Postby Loulanguo » Tue Oct 08, 2019 5:19 pm

Things to avoid in Loulan:
  • Talking about death or other sensitive or uncomfortable subjects
      Unless you have a good reason, don't talk about death or mention that someone has died. Death is quite a serious and ominous topic to Loulanese people. Other things you shouldn't talk about are political and religious issues, such as territorial/economic conflicts, religious policies, or state leaders. Loulanese people are often not comfortable discussing such topics with foreigners, who may have a very different perspective on these issues. Avoiding sensitive topics like this will keep your conversation positive and friendly.
  • Giving money, gifts, or items with the left hand
      It is better to use your right hand to pay or hand gifts to local people so it will be greeted with warm and gratitude. You can still use your left hand — but only in those cases you want to unambiguously demonstrate that you are unsatisfied with the services of the person you are paying.
  • Disturbing or disrespecting local religious customs
      There are many Buddhist temples in Loulan. If you have the chance to visit them, you should be respectful, even if you believe in another religion or are an atheist. It is important to remove your hat, sunglasses, or sometimes your shoes before entering many temples, and it is not a good move to point at the statues with your finger or to step on the doorsill. In the case of Muslims, do not walk in front of them while they are praying.
  • Pointing at people or beckoning using a finger
      These gestures are considered demeaning to Loulanese people.
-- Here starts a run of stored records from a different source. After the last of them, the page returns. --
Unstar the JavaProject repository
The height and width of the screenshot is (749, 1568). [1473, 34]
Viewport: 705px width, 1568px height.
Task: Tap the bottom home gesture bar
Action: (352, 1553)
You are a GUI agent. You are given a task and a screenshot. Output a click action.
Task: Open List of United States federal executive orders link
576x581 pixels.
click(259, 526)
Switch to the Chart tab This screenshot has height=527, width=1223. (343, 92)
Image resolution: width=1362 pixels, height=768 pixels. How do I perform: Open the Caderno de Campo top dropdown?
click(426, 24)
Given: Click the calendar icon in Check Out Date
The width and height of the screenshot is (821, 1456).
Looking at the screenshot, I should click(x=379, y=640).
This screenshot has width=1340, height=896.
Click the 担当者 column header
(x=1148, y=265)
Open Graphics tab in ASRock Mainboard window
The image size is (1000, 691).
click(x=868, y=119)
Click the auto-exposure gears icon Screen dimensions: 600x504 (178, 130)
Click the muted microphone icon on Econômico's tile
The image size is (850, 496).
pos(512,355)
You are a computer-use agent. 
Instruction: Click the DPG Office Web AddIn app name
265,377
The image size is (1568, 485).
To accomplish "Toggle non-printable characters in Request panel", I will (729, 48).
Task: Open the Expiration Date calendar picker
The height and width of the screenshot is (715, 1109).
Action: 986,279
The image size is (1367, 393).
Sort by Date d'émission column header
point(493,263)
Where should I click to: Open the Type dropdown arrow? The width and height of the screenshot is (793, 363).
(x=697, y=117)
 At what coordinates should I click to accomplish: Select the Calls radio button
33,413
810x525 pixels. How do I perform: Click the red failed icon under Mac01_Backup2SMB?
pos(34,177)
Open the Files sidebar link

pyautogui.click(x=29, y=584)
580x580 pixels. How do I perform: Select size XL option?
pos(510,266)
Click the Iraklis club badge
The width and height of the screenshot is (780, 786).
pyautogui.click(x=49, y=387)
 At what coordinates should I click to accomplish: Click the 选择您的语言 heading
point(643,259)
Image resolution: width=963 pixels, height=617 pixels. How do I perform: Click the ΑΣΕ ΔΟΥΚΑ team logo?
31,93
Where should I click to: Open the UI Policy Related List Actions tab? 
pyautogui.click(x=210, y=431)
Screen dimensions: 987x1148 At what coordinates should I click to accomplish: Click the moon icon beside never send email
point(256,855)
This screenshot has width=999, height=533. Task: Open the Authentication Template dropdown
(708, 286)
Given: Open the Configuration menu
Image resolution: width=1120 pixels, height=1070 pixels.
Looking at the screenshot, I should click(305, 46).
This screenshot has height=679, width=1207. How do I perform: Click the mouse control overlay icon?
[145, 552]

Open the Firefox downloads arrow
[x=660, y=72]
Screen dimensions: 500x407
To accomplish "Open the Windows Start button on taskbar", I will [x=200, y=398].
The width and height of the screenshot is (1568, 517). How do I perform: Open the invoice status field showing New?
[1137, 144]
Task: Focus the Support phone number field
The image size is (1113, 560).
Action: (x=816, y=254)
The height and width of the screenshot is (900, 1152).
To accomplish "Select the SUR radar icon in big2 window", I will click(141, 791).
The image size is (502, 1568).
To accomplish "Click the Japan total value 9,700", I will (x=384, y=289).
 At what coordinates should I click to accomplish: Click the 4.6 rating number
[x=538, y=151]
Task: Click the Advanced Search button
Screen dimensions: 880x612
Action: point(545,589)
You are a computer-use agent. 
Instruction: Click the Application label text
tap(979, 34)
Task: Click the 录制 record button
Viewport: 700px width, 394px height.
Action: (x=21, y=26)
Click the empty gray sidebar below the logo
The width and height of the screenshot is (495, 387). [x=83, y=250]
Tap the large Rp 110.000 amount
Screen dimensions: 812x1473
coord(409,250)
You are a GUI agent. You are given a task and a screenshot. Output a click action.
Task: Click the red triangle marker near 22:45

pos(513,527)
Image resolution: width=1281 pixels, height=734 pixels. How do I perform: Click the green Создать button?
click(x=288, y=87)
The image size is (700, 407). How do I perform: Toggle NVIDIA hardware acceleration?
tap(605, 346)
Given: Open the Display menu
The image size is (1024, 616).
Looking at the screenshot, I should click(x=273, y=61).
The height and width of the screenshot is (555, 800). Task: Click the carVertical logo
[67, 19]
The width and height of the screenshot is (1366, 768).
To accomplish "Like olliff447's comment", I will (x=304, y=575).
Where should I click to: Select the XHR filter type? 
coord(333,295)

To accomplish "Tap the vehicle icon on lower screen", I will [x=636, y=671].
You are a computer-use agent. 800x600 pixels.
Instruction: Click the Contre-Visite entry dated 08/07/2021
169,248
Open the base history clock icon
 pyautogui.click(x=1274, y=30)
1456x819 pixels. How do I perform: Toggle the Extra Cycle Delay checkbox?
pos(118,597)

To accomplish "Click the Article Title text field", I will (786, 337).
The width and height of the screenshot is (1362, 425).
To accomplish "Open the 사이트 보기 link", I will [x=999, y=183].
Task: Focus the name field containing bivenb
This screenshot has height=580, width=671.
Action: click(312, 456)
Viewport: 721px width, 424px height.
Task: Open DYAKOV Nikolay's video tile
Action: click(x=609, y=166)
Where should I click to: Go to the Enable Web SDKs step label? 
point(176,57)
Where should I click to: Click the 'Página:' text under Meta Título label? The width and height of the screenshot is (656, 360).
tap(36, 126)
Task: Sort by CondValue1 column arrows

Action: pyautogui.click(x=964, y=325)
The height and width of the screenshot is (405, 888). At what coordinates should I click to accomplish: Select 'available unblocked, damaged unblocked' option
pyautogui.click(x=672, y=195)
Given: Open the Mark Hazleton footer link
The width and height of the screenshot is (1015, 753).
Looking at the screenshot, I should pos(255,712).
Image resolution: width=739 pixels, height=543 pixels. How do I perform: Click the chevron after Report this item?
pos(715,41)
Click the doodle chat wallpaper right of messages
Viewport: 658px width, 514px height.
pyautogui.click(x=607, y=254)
When indicating a person, point only with a whole, open hand and the palm upward; when beckoning, use the whole of one's arm with an open hand towards oneself, palm turned slightly upward.
My other nation is Elymai
※ — ཀྲོ་རཡྣ་འེན་ཙེ་མིཾ་ཅུ་ཏེ་ཡ་ཅན་ཏྲེ་ — ☸ — ☸ — ☸ — 樓蘭民主共和國 — ※
Main Factbook Page
Location: Central Asia
Population: 21,815,815
GDP: 161.74 Billion USD (229.58 Billion NSD)
Primary ethnic group: Loulanis
Majority religion: Mahayana Buddhism
Official Languages: Loulanese, Mandarin

(Undergoing retcon as of 1 October 2019; should be finished by 1 November 2019)
Loulanese Stereotypes!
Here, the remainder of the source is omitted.